Zadanie do wykonania>
Oceń, czy poniższe stwierdzenia zgadzają się z cytowanym tekstem. Przy każdym odpowiedz „tak” lub „nie” i przytocz dosłownie słowa tekstu, które o tym przesądzają.
1. Nominacja na wikariusza do Wawrzyszewa przyszła w listopadzie 1942 roku.
2. Ksiądz profesor Wyszyński prosił o spowiadanie dzieci ociemniałych dwa razy w tygodniu.
3. W okolicy było wielu księży.

Cytowany tekst>
.....

Ksiądz kanonik Jerzy Baszkiewicz - ksiądz diecezji warszawskiej, kapelan AK i Powstania, później proboszcz katedry warszawskiej.

Powstańczy kapelan Armii Krajowej

Może najpierw kilka słów o sobie. Otóż w 1942 roku w listopadzie otrzymałem nominacje na wikariusza do Wawrzyszewa. Dzisiaj to prawie centrum Warszawy, przedtem — mała wioska.
Zdziwiłem się, kiedy w parę miesięcy po tej nominacji otrzymałem od księdza profesora Wyszyńskiego zaproszenie do Lasek, abym został spowiednikiem dzieci ociemniałych. Ksiądz Profesor prosił, żebym spowiadał je raz w tygodniu. Trochę nie było mi to na rękę, ale zgodziłem się. Zacząłem jeździć z Wawrzyszewa do Lasek. Od czasu do czasu czekał na mnie ksiądz profesor Wyszyński, żeby powiedzieć kilka zachęcających słów, zapytać, jak się czuję itp. Na tym kończyły się nasze spotkania.
Przyszedł rok 1944, bodajże luty. Dostałem wtedy papiery z Okręgu Wileńskiego, gdzie należałem do AK. Powierzono mi misję naczelnego kapelana okręgu lasów kampinowskich. Miałem zorganizować całe duszpasterstwo bojowe i lecznicze, głównie szpitalne, a więc pierwszą i drugą linię bojową i szpitalną.
Nie było wielu księży w okolicy. Zacząłem więc ich obchodzić. Poszedłem też do księdza profesora Wyszyńskiego, którego nie można było pominąć. Oznajmiłem mu:
— Księże Profesorze, przychodzę z dość trudną misją. To jest dobra
wola, propozycja, a nie konieczność. Jestem wybrany kapelanem
Puszczy Kampinowskiej i mam zorganizować służbę duszpasterską. Czy
Ksiądz Profesor mógłby wziąć udział w tej akcji?

.....

Pokazane wiersze>

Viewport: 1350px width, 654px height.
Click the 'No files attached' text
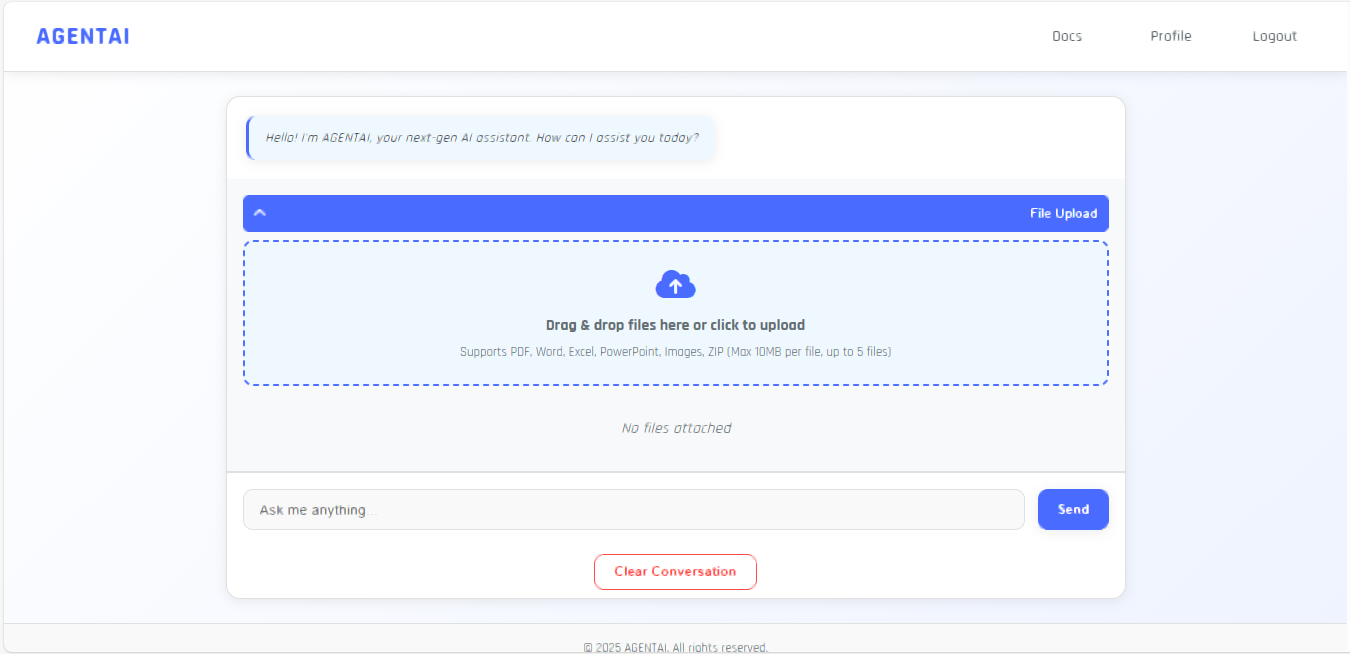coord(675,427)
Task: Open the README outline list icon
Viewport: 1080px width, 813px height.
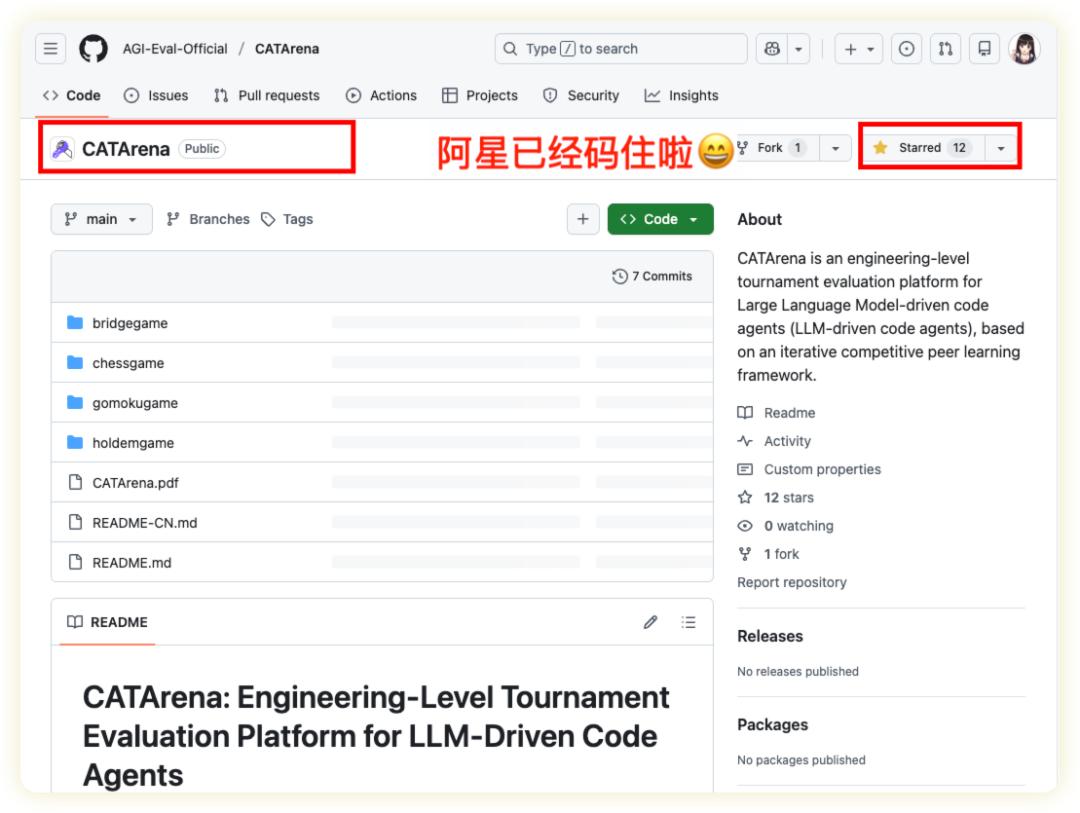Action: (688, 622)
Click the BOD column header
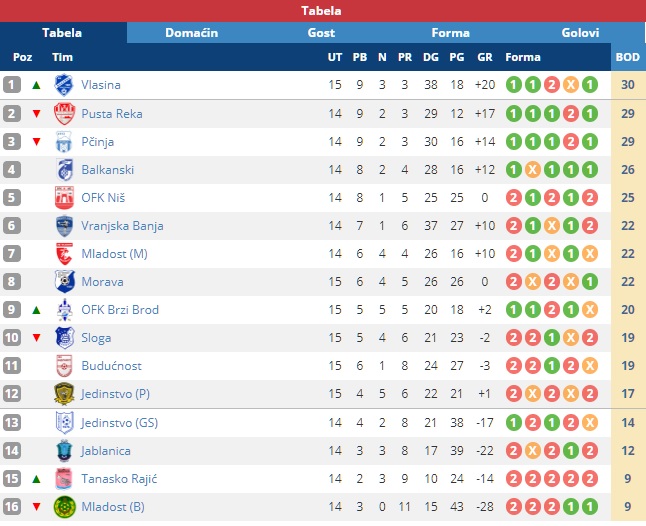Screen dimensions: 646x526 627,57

.....

Wynik ćwiczenia>
1. Tak: „w 1942 roku w listopadzie”.
2. Nie: „żebym spowiadał je raz w tygodniu”.
3. Nie: „Nie było wielu księży w okolicy.”